La traduction, principalement aux prémices du xxie siècle, est intégrée à tous les niveaux de la société et s’est rendue indispensable au fonctionnement de celle-ci. Certains auteurs parlent même volontiers aujourd’hui de l’ubiquité de la traduction, visible et invisible ou masquée. La traduction a notamment acquis une fonction, nous dit José Lambert (1989 : 215), celle de la communication, ou plutôt, ajoute-t-il, de l’internationalisation de la communication, car elle est un acte de communication qui établit une relation interactive entre les cultures (Lambert 1995 : 20). Effectivement, la traduction, et d’autant plus la traduction littéraire qui est l’objet qui nous occupe aujourd’hui, ou mieux, la littérature traduite, a non seulement une fonction communicative mais encore culturelle et interculturelle, comme le constate Anthony Pym (1998 : 1991).

Partant donc de l’hypothèse de Lambert selon laquelle la traduction établit une relation interactive entre les cultures ou, en d’autres termes, de celle de l’interculture de Pym[2], nous essayons de décrire la position de la littérature de langue française traduite en portugais dans le système culturel et littéraire brésilien. Outre des raisons d’ordre personnel[3], notre intérêt pour la littérature française traduite en portugais s’explique à plusieurs titres. Nous nous contenterons ici d’évoquer simplement ces raisons. D’abord, nous avons noté un volume assez faible de traductions en portugais des livres français (tous domaines confondus) par rapport à des livres issus d’autres langues (comme l’anglais par exemple). Ensuite, nous avons relevé que des liens spécifiques unissaient le Brésil et la France, non seulement des liens historiques et coloniaux – la France a tenté à plusieurs reprises de coloniser le Brésil, comme nous le verrons – mais encore des liens d’amitié et de coopération intellectuelle, scientifique et culturelle – souvent académique – depuis les prémices du xxe siècle. Enfin, nous avons remarqué que la littérature brésilienne occupe une place paradoxale dans ce que Pascale Casanova appelle « La république mondiale des lettres ». Précisons qu’avant Casanova, dès 1990, José Lambert se référait déjà à ce qu’il a nommé « les cartes mondiales de la littérature », établies selon le principe de la multiplication des cartes qui pourrait ainsi « renouveler et réorienter notre présentation littéraire de l’univers ». Selon Casanova (1999), il existe « un méridien de Greenwich » de l’univers littéraire mondial dont Paris serait la capitale et « auquel se mesurent la nouveauté et la modernité des oeuvres ». Le Brésil ne fait pas partie de ce méridien de Greenwich et sa littérature consiste en ce que Casanova nomme « petites littératures » par opposition aux « littératures dominantes », ce qui expliquerait le faible volume de traduction au Brésil et peut-être le manque d’intérêt de la part des politiques éditoriales étrangères à y exporter leur littérature.

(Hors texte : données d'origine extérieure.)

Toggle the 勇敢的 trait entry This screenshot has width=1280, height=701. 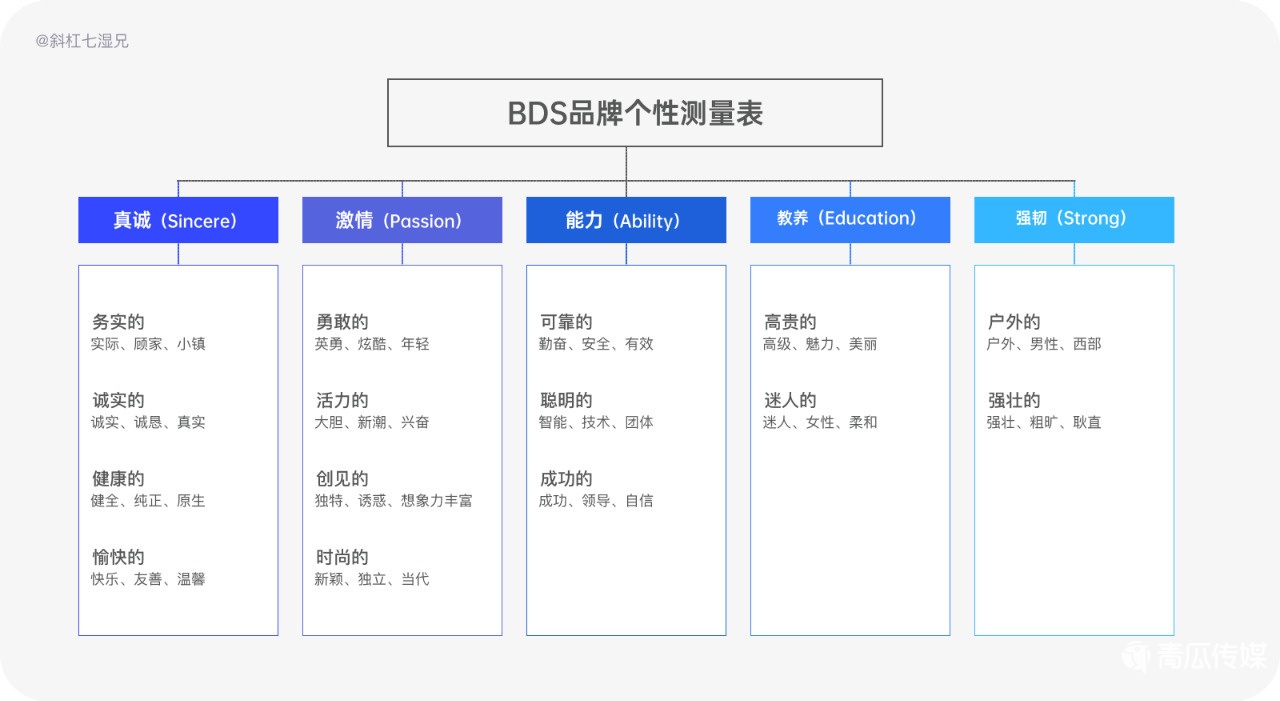342,322
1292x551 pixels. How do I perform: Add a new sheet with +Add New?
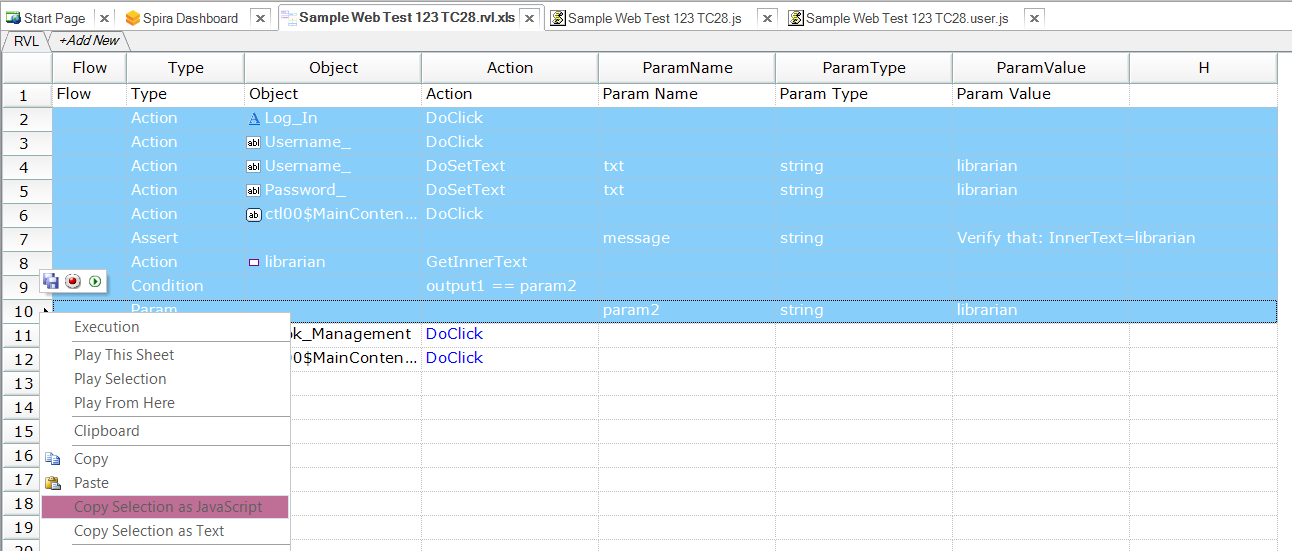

Mais si la traduction, comme l’affirme Casanova, « est la grande instance de consécration spécifique de l’univers littéraire », pourquoi la littérature de langue française et française – littérature centrale de l’univers littéraire mondial – n’est-elle pas plus traduite au Brésil ?

1. LE PASSÉ

Si nous examinons le passé (pour utiliser le titre de notre congrès), nous pouvons voir qu’une longue histoire d’attirance mutuelle unit le Brésil et la France, politiquement et économiquement parlant mais également culturellement.

Selon la tradition dieppoise, la découverte du Brésil serait attribuée à Jean Cousin, quatre ans avant le premier voyage de Colomb. Lévi-Strauss (1955 : 88) ajoute qu’« à moins d’un miracle, le problème ne sera jamais résolu puisque les archives dieppoises, y compris la relation de Cousin, ont disparu au xviie siècle au cours de l’incendie dû au bombardement anglais » (1955 : 89). Dans le même sens, Carelli[4], qui était responsable de la banque de données France/Brésil au CNRS, affirme également que le Brésil n’était pas inconnu des marins français de l’époque et que dès 1504, « le capitaine Binot Paulmier de Gonneville [sic] aborda nombre d’expéditions s’ensuivit, surtout de marins normands en quête de bois de braise (pau-brasil) dont le commerce était très actif à Rouen au milieu du xvie siècle ». Au cours de ces expéditions, des truchements français étaient laissés au Brésil afin d’apprendre les langues indiennes pour servir à leur tour d’interprètes à leurs compatriotes.

Sous la poigne de Nicolas Durand de Villegagnon, qui voulait fonder une colonie au Brésil, fut donc établie, dans la baie de Guanabara à Rio de Janeiro, la France Antarctique en 1555. Mais ce rêve ne dura que peu de temps puisque ce « refuge pour les protestants persécutés qui voulaient quitter la métropole » (Lévi-Strauss 1955 : 88) se désagrégea à la suite de longues disputes avec les catholiques également représentés. Les Portugais n’eurent donc pas de mal à reprendre possession du fort français. Et donc, en 1560, les Français furent expulsés, leur erreur ayant peut-être été d’essayer de reproduire le vieux monde et ses références familières dans le nouveau, notamment les guerres de religion. En 1612 toutefois, nous dit Carelli (1993 : 47), une expédition de nobles, d’hommes d’armes et de religieux capucins fondèrent la France Equinoxiale à Saint-Louis-du-Maragnon. Ils essayèrent en vain d’intéresser la cour de France ainsi que de riches marchands à leur expédition. Ce fut peine perdue puisque dès 1615, le fort Saint-Louis était tombé aux mains des Portugais. Ces velléités coloniales avortées s’effacèrent des mémoires, mais les rapports entre la France et le Brésil allaient prendre une tout autre tournure.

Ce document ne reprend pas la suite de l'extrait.